M. Ruffin, pour libérer les énergies des travailleurs, militez plutôt en faveur du salaire complet !
Près de 133 400 salariés du privé ont été licenciés pour inaptitude en 2023. Pour François Ruffin, député de la Somme et président du parti Debout, c’est un « formidable plan social ». Ce chiffre serait « le symptôme, évident, d’un travail qui va mal, d’un mal-travail endémique ». L’identité des responsables (parce qu’il y en a forcément) ne fait aucun doute : ce sont « les employeurs dans leur ensemble », le patronat, le Medef et le gouvernement, qui considèrent que la main-d’œuvre est une « variable d’ajustement ». De la même manière, si la France atteint le triste record d’accidents mortels au travail dans l’UE (3,6 décès pour 100 000 travailleurs), c’est aussi parce que le travail « ne s’est pas allégé, mais durci, intensifié, ces quarante dernières années ». L’inaction de l’État et des gouvernements (parce qu’il faudrait forcément qu’ils agissent) les rend, quelque part, complices du mal.
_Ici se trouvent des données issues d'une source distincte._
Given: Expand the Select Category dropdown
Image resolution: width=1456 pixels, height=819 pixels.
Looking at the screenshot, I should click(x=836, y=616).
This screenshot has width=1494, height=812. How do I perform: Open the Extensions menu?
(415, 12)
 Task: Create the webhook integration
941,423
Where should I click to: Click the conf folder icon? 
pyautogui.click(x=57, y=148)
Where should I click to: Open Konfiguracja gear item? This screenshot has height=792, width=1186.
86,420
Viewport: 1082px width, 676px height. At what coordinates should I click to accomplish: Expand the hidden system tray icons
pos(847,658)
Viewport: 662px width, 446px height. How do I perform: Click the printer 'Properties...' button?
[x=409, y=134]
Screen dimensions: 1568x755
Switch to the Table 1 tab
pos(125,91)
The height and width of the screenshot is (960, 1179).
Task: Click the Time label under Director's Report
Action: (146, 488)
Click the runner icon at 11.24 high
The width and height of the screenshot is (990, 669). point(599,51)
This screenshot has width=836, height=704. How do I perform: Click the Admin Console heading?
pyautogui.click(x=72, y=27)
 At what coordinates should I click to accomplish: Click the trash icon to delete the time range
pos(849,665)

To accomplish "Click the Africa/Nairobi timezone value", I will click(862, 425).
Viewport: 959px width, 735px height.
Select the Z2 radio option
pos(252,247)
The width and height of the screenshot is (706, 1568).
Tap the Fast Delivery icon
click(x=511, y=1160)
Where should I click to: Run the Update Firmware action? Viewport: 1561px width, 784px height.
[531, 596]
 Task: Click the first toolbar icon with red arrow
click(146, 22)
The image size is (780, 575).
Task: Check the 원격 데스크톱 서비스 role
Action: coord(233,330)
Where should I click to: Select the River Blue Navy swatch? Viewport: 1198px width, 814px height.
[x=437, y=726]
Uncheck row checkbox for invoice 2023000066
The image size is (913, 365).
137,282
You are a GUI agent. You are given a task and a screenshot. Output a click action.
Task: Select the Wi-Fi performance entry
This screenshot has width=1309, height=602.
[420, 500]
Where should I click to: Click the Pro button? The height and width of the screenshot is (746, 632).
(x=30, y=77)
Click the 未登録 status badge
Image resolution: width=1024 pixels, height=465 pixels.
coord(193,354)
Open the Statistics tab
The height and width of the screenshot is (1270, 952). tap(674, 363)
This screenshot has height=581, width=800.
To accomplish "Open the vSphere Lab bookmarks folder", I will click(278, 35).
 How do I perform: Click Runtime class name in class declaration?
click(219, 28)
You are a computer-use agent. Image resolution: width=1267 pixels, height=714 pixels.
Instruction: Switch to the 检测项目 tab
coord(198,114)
Cette analyse en dit probablement plus sur M. Ruffin que sur la réalité du monde du travail en tant que tel. L’homme politique, qui plaide pour la « libération » des travailleurs par l’interventionnisme étatique, parle à la place des autres sans rien connaître des situations individuelles. Prenons le cas des licenciements pour inaptitude, qui recouvrent de nombreuses situations différentes : un salarié qui refuse un emploi qu’on lui a proposé, un employeur qui justifie de l’impossibilité de proposer un emploi au salarié, un maintien dans un emploi qui serait gravement préjudiciable pour la santé, un état de santé qui rend impossible tout reclassement… Même chose pour les accidents mortels au travail : le record enregistré en France s’expliquerait, selon Eurostat, par une méthodologie spécifique qui ne distingue pas les accidents survenant au travail de ceux dont la cause principale est le travail. Quant aux théories de François Ruffin sur la durée du travail, elles sont tout simplement fausses : depuis 60 ans, cette durée a baissé en France, et dans les pays développés, notamment sous l’effet de la salarisation des économies, de la diminution du temps de travail hebdomadaire, de l’augmentation du nombre de jours de congés et du développement du travail à temps partiel.
Bien sûr, comprendre le « pourquoi du comment » exige de mettre ses propres préjugés de côté. L’effort mène rarement à des conclusions simplistes et de nature à alimenter une rhétorique marxiste d’exploitation des uns par les autres, dont M. Ruffin se fait le porte-étendard. Mais fallait-il s’attendre à autre chose de la part de quelqu’un qui met sur le même plan communisme et libéralisme ?
En France, le travail n’a jamais été aussi réglementé, organisé et protégé. Il suffit d’observer l’inflation législative : le nombre d’articles dans le Code du travail a augmenté de 124 % en 20 ans. Si François Ruffin veut libérer les énergies des travailleurs, qu’il milite plutôt en faveur du salaire complet et de la baisse des charges sociales et patronales (et tout ce que cela implique).